The EU Ambassador Wigemark said he was quite encouraged by the vigour shown by the APTMA members towards the GSP Plus opportunity, adding that an increase in value added exports within three months is impressive.
* Punjab textile mills: SNGPL increases supply to eight hours a day:
The SNGPL has increased gas supply to the Punjab-based textile industry to eight hours a day from six hours a day earlier. However, the frequency of gas supply would yet be restricted to twice a week.
The Punjab-based textile circles have though taken a sigh of relief but still they are operating under high uncertainty, having no idea as when the government would withdraw this increase in gas supply.
It may be noted that the textile industry leadership has been pursuing hard to the federal government for eradication of inter-province disparity on energy supplies. They said the Punjab-based textile mills are paying Rs 14.75 for each unit against around Rs 6 per unit in other provinces due to uninterrupted power supply. Accordingly, the Punjab-based textile mills are paying additional Rs 80 billion per annum on this count and yet competing internationally.
* Cotton yarn import: Duty removal benefits India, hurts domestic industry:
India has been a major beneficiary of duty-free import of cotton yarn by Pakistan for about four years, which has badly hit the domestic industry and agricultural sector of the country, even though Islamabad has not yet granted Delhi the most-favoured nation (MFN) status.
The Federal Board of Revenue (FBR) exempted cotton yarn imports from 5% customs duty by issuing an SRO in 2010 on the recommendation of the Ministry of Textile Industry and after approval of the Cabinet Committee on Textile, chaired by then finance minister Shaukat Tarin.
* Five percent duty imposed on cotton yarn import:
The government has imposed five percent custom duty on the import of cotton yarn following a massive increase in the import of cotton from India during the current fiscal year.
Sources said the Economic Co-ordination Committee of the Cabinet was informed that cotton yarn import rose to 9.2 million bales during July-February 2013-14 compared to the same period of last fiscal year.

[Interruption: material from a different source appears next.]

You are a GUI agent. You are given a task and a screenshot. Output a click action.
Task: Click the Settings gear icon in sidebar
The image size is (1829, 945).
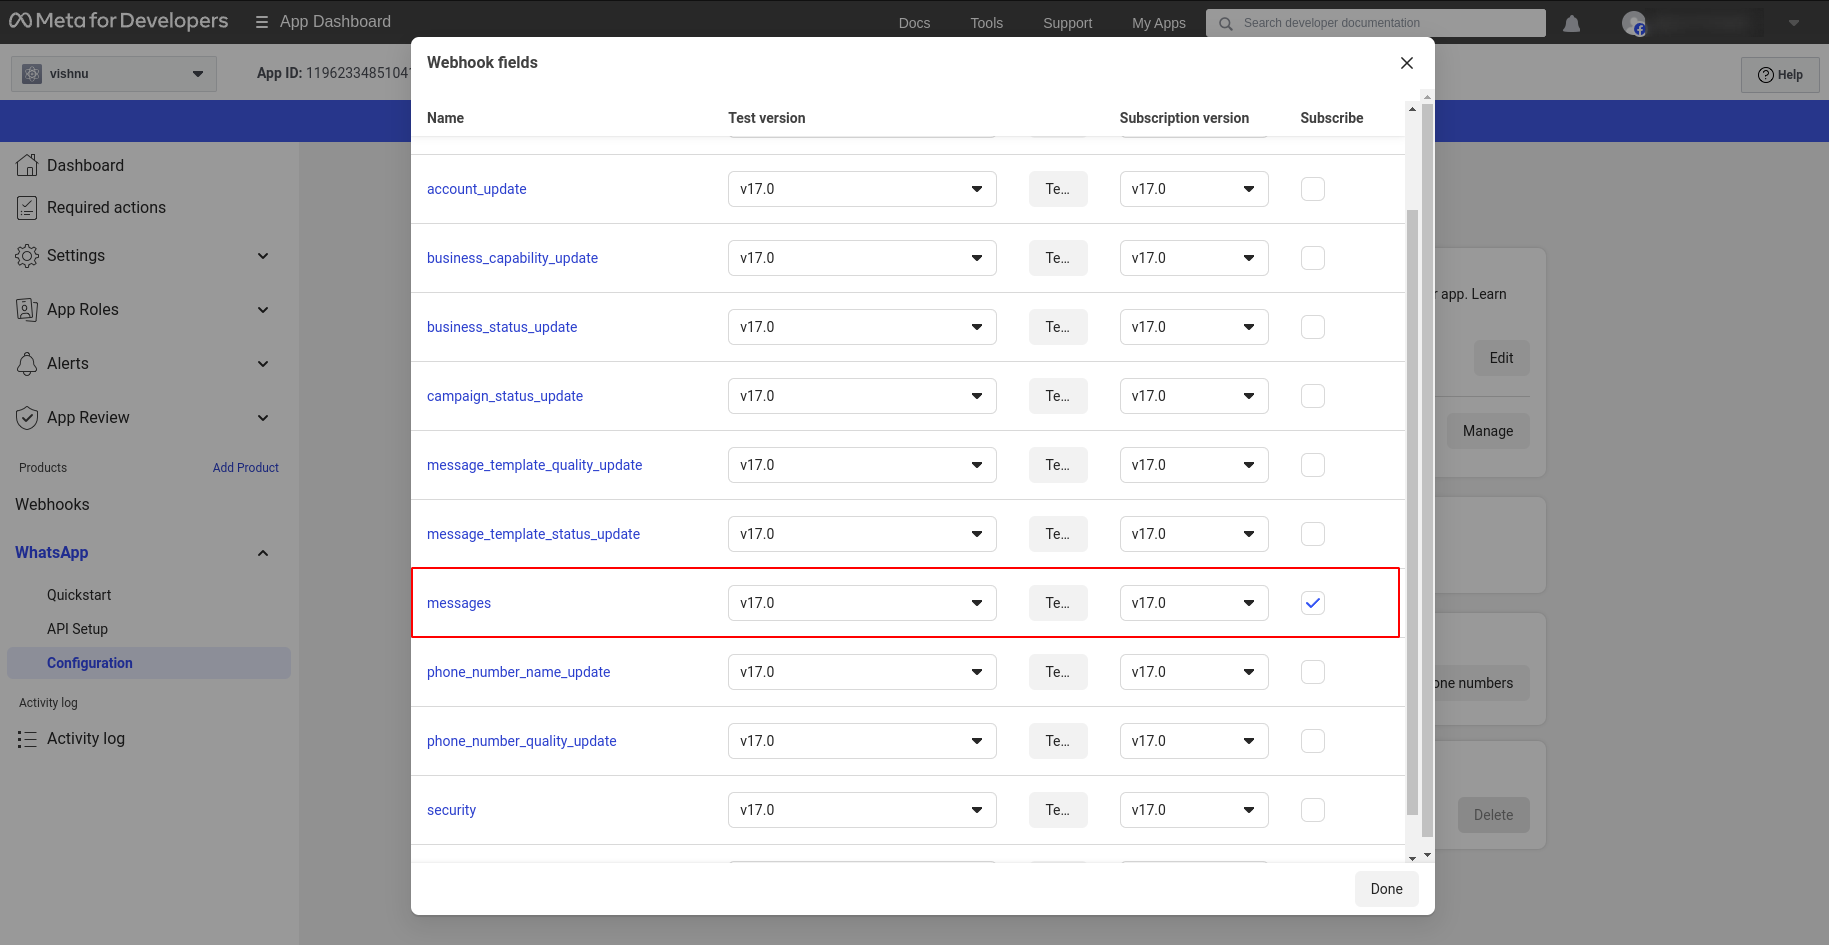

The import of cotton increased to 20,097,295 kgs in the current fiscal year as compared to 10,120,808 kgs a year ago, reflecting an increase of 117 percent.
They added that a summary was moved by the textile industry to the ECC and SRO 15(1) 2010 was issued by the Federal Board of Revenue (FBR) to exempt cotton yarn imports from custom duty of 5 percent, on the recommendation of the Ministry of Textile Industry, and approved by the Cabinet Committee on Textiles chaired by the then minister for finance Shaukat Tarin.
* Stock lying in ginneries: textile ministry asked to submit report on unsold cotton:
Federal government has asked the Ministry of Textile to submit the report of unsold stock of cotton lying in ginneries, its quality and market value and called the recommendations and proposals from the ministries of finance, textile industry and commerce for the disposal of this stuck-up stock.
The federal government has also called details from the Trading Corporation of Pakistan (TCP) regarding the cotton purchase policy and availability of budget for procurement of unsold stock.
Government headed by Nawaz Sharif has asked all the concerned departments to take measures for resolving the problems confronted by the ginners in the country. It may be recalled that Pakistan Cotton Ginners Association (PCGA) has sent letters to the Prime Minister, Finance, Commerce, Textile ministers to apprise them of their grievances.